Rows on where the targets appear
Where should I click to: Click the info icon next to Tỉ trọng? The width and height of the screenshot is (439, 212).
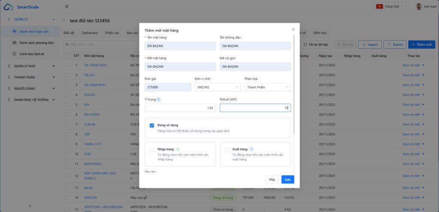[x=159, y=100]
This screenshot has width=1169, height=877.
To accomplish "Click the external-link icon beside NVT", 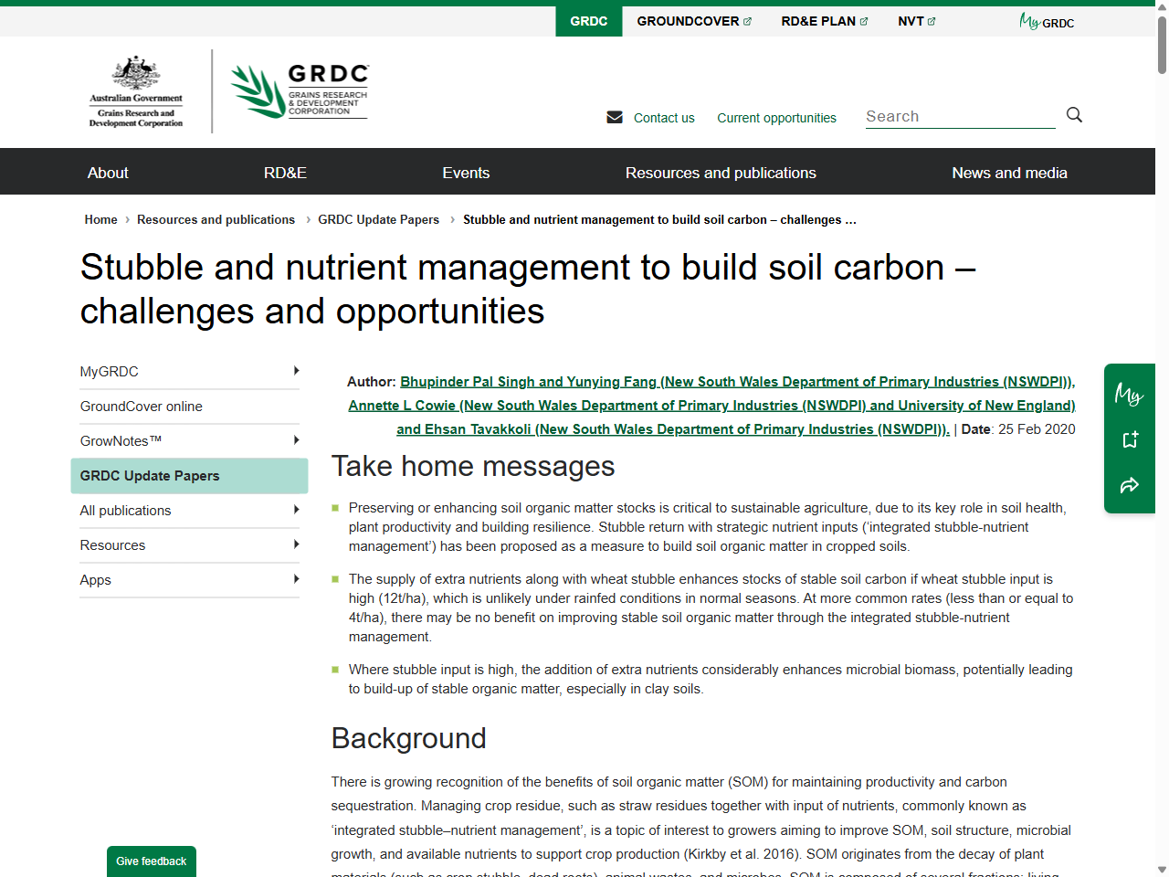I will point(933,20).
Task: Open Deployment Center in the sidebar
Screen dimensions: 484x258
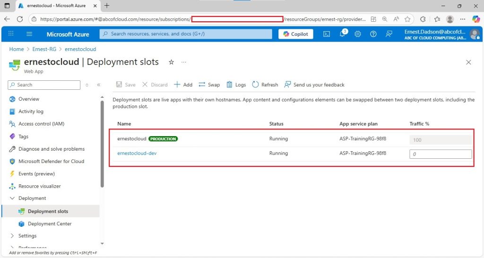Action: [49, 224]
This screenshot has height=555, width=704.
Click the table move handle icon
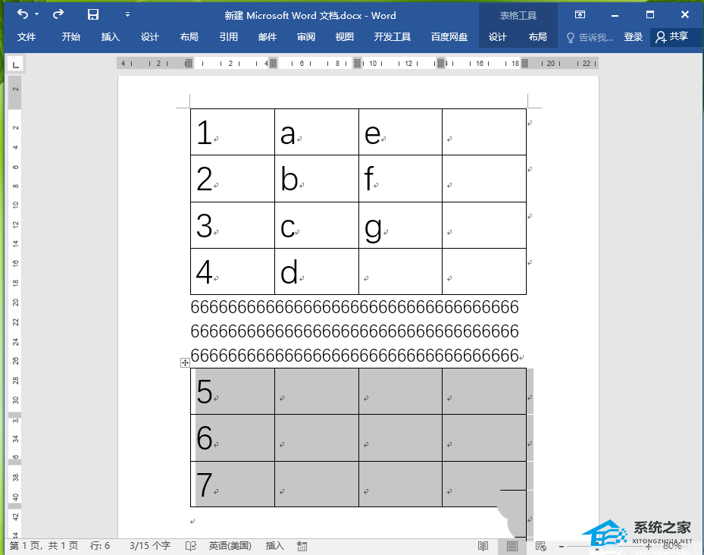tap(185, 362)
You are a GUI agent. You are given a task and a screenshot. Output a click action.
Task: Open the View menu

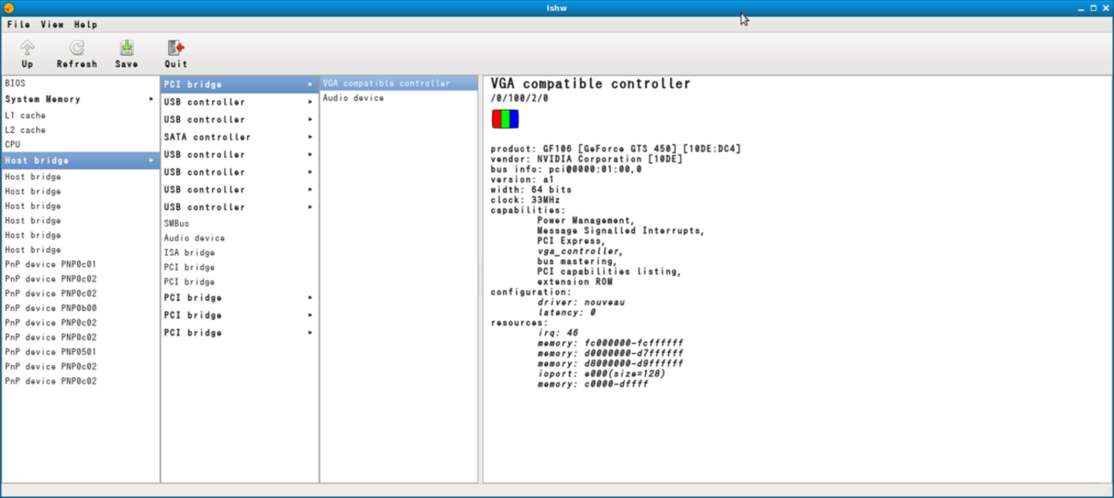point(52,25)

- **TASK STATEMENT**
Rewrite the listing above as a JSON list of strings with one string per line and no blank lines. Begin at the line that contains "You are a GUI", stop after the last line of the listing, and leave the pictures out.

- **RESPONSE TO THE EXERCISE**
[
  "You are a GUI agent. You are given a task and a screenshot. Output a click action.",
  "Task: Open the View menu",
  "point(52,25)"
]